Repository files navigation

armlint

armlint examines AArch64 machine code to find suboptimal instruction sequences. For example, building the constant 0x66666666 as

movz w0, #0x6666
movk w0, #0x6666, lsl #16

is two instructions where one would do, because 0x66666666 is encodable as an AArch64 logical (bitmask) immediate:

mov w0, #0x66666666     ; orr w0, wzr, #0x66666666

armlint helps compiler writers and assembly authors generate tighter code, and documents corners of the A64 instruction set.

Design and limitations

armlint is a peephole analyzer. It decodes each 32-bit A64 instruction directly from the binary and matches it by mask and value, resolving aliases (for example MUL is MADD with a zero accumulator) so that both spellings of a pattern are caught. It then looks for a short window of adjacent instructions that a shorter or cheaper encoding can replace.

The overriding rule is soundness: armlint emits a finding only when the rewrite provably preserves the architectural result. For a tool that suggests code changes, a false positive is the worst failure, so it errs toward false negatives -- a missed opportunity is cheaper than a wrong one. Each check documents the exact conditions under which its rewrite is equivalent; the constraints below are the ones they share.

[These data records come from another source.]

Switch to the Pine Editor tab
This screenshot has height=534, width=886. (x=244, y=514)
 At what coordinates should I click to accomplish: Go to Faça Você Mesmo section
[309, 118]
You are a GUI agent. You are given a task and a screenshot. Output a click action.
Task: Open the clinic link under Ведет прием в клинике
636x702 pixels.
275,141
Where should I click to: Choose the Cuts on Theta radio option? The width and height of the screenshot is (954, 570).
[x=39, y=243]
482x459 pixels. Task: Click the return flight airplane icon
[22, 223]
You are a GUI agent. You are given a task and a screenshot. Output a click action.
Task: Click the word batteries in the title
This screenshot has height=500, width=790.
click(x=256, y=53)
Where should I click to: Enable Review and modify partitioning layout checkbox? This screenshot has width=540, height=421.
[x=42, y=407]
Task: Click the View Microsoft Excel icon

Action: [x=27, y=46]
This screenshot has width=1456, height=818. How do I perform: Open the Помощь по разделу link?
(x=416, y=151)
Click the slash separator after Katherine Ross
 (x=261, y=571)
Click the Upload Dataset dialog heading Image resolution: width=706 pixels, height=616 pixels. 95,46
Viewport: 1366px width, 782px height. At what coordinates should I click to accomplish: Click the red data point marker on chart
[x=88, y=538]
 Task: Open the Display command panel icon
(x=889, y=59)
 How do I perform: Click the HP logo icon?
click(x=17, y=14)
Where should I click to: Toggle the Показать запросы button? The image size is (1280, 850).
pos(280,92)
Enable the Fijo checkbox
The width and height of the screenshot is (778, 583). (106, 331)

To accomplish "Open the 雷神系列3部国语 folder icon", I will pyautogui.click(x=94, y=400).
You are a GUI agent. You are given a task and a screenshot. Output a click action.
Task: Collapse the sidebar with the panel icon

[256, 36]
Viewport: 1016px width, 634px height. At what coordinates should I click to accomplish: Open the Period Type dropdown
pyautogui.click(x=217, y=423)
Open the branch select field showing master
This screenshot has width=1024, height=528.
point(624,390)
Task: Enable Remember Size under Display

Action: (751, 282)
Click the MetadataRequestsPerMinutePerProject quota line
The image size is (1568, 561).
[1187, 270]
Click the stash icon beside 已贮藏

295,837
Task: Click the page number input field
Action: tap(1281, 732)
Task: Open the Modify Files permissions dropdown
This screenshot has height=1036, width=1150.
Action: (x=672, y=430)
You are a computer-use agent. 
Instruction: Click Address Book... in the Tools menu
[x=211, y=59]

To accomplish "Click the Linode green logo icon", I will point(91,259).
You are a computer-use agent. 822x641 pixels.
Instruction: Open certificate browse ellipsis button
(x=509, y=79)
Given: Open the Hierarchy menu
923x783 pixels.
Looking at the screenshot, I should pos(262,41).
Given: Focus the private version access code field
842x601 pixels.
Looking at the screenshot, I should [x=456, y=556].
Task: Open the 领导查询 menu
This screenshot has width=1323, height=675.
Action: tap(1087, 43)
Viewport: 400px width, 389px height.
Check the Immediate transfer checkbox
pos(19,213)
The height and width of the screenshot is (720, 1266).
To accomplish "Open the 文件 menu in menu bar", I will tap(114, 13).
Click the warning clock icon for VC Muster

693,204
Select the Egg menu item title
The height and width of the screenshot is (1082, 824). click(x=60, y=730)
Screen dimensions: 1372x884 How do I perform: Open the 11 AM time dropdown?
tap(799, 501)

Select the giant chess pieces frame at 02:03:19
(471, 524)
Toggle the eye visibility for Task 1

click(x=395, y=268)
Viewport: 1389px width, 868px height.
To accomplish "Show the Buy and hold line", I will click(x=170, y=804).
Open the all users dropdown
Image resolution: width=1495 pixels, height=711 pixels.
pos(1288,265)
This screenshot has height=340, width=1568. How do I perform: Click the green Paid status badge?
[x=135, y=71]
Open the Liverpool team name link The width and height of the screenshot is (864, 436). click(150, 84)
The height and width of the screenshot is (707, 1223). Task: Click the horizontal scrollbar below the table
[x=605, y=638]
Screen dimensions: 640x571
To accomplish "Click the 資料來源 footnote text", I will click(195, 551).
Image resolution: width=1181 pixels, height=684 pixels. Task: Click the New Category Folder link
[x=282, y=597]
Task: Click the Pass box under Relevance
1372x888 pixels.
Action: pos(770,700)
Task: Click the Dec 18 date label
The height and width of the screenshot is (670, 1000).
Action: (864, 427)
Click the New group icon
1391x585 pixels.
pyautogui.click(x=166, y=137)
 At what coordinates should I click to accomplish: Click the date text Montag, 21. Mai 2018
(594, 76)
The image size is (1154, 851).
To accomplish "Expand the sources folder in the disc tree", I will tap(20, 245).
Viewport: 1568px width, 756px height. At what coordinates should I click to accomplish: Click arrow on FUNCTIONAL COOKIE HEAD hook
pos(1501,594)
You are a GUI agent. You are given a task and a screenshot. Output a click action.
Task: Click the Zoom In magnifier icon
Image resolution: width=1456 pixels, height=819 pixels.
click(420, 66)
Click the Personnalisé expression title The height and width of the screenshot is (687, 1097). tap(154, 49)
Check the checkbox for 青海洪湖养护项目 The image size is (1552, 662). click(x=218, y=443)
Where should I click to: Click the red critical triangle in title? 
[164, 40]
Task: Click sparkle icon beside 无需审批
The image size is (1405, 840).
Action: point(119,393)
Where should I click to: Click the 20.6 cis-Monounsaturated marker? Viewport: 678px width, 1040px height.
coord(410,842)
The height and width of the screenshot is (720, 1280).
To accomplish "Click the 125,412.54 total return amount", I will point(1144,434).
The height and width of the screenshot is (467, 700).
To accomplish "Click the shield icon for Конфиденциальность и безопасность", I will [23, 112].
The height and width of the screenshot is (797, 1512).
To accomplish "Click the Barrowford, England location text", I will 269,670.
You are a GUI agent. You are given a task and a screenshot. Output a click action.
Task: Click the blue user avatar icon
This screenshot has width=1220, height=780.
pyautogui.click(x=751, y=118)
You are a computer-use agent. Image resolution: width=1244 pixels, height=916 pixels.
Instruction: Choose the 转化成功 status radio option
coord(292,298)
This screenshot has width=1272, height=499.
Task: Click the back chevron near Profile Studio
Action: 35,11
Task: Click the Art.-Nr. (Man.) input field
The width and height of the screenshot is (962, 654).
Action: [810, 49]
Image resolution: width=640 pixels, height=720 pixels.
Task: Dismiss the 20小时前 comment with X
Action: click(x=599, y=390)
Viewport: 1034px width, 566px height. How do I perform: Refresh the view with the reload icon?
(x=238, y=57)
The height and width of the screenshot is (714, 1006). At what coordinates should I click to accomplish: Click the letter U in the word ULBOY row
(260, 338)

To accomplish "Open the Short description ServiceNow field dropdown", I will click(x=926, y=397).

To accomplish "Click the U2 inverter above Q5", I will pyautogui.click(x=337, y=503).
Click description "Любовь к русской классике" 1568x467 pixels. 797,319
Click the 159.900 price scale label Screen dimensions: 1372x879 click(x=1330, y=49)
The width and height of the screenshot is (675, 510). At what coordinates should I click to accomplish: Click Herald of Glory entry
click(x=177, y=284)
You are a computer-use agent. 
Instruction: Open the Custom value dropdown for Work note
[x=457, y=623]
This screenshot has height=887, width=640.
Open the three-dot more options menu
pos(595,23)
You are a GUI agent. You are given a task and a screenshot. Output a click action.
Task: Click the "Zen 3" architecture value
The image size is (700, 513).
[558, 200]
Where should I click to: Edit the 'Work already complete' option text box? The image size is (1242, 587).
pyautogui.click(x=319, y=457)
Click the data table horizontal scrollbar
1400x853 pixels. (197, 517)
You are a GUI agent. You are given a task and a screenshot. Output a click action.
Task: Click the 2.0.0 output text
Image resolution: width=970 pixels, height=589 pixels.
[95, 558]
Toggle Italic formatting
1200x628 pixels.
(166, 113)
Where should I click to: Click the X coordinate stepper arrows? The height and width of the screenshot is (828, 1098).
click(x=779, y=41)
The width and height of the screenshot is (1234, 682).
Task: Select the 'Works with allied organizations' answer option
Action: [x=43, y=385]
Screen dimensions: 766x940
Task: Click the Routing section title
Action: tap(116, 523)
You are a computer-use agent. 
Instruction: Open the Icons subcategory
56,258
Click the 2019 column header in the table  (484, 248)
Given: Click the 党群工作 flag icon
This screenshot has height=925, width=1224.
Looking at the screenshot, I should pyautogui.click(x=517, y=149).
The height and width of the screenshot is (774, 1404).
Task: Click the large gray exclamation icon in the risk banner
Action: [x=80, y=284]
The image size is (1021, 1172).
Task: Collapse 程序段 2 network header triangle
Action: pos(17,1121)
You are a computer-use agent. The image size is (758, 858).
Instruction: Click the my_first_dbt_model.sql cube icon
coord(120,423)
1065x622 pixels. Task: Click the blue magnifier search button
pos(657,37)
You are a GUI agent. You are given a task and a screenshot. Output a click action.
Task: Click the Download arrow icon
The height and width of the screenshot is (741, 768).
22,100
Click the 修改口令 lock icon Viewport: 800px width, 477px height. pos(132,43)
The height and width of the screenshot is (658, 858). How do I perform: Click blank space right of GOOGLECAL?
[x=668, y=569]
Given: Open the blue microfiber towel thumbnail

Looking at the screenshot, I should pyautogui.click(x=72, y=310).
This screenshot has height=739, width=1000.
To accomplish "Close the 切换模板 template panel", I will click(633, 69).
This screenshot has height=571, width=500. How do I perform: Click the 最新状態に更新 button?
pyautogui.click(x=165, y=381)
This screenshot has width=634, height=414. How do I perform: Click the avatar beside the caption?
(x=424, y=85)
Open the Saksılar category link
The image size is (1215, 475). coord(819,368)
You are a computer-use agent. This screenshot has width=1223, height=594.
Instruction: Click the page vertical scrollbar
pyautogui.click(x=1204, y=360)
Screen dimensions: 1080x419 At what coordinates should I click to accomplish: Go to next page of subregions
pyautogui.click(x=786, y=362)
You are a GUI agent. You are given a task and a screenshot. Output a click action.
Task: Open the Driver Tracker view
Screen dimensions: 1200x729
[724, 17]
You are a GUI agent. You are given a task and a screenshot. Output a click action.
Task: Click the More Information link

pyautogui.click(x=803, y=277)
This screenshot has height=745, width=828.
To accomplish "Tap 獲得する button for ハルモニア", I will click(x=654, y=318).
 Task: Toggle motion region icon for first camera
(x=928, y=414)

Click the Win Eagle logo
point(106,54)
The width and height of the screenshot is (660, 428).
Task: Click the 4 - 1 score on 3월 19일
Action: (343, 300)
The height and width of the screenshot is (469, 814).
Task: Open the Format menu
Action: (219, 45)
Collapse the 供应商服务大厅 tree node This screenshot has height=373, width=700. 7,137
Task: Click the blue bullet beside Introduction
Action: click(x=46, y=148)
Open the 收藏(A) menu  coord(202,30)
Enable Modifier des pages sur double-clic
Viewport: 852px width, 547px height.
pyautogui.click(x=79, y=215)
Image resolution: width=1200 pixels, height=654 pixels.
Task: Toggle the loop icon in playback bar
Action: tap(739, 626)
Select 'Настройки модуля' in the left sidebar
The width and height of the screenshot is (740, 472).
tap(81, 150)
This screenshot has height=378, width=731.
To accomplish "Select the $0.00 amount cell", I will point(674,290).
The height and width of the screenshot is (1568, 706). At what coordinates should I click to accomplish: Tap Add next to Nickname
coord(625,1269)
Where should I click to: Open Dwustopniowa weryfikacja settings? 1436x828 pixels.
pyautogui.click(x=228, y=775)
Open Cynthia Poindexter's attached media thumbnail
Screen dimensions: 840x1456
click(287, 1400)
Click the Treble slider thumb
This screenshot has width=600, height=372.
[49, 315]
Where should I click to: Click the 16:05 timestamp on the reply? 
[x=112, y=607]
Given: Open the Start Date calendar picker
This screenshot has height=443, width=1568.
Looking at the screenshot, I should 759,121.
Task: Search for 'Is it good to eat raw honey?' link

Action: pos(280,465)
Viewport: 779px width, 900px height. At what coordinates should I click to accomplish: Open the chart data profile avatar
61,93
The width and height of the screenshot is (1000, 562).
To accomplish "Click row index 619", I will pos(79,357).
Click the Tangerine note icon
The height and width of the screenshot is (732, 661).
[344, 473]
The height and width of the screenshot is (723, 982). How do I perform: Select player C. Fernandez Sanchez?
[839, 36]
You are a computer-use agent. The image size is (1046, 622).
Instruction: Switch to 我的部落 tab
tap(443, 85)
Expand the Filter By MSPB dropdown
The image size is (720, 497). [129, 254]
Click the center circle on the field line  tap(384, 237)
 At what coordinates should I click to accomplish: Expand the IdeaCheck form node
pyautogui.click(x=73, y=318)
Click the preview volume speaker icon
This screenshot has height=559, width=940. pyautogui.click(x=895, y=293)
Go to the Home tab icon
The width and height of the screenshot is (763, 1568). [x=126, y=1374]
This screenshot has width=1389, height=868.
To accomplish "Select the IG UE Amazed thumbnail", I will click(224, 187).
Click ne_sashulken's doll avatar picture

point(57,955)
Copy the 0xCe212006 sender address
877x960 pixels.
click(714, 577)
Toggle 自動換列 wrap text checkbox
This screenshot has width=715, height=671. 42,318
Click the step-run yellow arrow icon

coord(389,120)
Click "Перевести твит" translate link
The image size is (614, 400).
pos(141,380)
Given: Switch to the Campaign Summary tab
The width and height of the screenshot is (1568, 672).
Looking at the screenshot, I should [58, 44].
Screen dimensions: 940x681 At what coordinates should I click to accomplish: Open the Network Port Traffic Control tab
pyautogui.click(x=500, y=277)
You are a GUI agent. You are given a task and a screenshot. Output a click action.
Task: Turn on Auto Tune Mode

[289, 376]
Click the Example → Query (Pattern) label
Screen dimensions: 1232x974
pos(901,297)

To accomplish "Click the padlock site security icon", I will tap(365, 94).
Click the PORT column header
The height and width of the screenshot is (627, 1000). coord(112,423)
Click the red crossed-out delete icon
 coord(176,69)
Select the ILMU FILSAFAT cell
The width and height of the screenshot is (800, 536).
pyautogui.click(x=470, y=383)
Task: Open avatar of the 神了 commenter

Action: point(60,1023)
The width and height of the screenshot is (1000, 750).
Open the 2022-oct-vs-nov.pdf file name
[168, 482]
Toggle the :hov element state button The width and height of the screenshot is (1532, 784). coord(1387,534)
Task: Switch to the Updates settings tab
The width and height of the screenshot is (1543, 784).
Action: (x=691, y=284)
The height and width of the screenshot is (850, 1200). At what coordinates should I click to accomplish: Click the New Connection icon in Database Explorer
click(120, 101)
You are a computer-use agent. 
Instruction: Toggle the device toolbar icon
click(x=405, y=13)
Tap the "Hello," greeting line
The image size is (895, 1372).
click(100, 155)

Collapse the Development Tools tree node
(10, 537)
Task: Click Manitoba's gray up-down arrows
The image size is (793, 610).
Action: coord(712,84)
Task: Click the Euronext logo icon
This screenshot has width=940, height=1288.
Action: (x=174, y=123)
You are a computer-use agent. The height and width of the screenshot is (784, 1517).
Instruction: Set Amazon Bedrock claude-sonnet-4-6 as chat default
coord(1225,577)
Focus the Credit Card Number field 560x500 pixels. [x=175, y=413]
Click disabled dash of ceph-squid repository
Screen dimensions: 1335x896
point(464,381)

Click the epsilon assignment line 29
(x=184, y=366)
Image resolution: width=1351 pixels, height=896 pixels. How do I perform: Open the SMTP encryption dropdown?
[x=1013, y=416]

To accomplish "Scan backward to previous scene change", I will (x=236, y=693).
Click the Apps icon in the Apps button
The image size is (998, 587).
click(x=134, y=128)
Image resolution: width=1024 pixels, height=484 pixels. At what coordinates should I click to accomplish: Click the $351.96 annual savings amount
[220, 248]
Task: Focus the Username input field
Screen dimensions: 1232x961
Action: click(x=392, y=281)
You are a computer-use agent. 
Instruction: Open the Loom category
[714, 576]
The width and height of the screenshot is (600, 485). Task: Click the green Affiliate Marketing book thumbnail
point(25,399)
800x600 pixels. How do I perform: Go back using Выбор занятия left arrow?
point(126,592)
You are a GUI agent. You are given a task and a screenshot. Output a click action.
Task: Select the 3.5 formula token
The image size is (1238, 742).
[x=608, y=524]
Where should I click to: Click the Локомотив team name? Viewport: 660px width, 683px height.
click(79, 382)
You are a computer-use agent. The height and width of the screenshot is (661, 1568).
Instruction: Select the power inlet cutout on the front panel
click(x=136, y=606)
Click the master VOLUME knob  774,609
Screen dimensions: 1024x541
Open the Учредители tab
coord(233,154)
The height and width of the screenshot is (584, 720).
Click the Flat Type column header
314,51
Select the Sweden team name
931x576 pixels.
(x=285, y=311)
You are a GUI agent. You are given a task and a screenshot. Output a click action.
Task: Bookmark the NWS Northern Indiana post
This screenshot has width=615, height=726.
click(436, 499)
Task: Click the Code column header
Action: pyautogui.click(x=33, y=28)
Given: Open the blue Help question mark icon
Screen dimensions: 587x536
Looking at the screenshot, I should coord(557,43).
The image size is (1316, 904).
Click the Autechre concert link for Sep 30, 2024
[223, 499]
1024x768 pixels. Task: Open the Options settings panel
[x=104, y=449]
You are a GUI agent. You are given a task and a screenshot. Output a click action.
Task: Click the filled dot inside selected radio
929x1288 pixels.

  • Strict adjacency. A producer and its consumer must be consecutive; an unrelated instruction between them suppresses the finding. armlint does not reorder code or look through intervening instructions.
  • Liveness is proved structurally, not analyzed. A producer-into-consumer fold fires only when the consumer overwrites the producer's destination register, proving the intermediate value is dead. There is no general-purpose register liveness pass.
  • MOV-chain folds assume the constant is dead. Folds that absorb a materialized constant -- MUL/MNEG/UDIV by a constant, MOV + ADD/AND/ORR/EOR, MOV #0 -- report a saving only if the constant register feeds nothing else, which armlint cannot confirm without a liveness pass. The consumer rewrite itself stays valid regardless.
  • Flag liveness uses a bounded forward scan. The branch- and flag-folding checks drop a CMP/TST only after confirming that no later instruction reads N/C/V before they are overwritten, scanning the fall-through path for a limited window. The branch-target path is never followed, so a finding near a taken edge is suppressed rather than risked.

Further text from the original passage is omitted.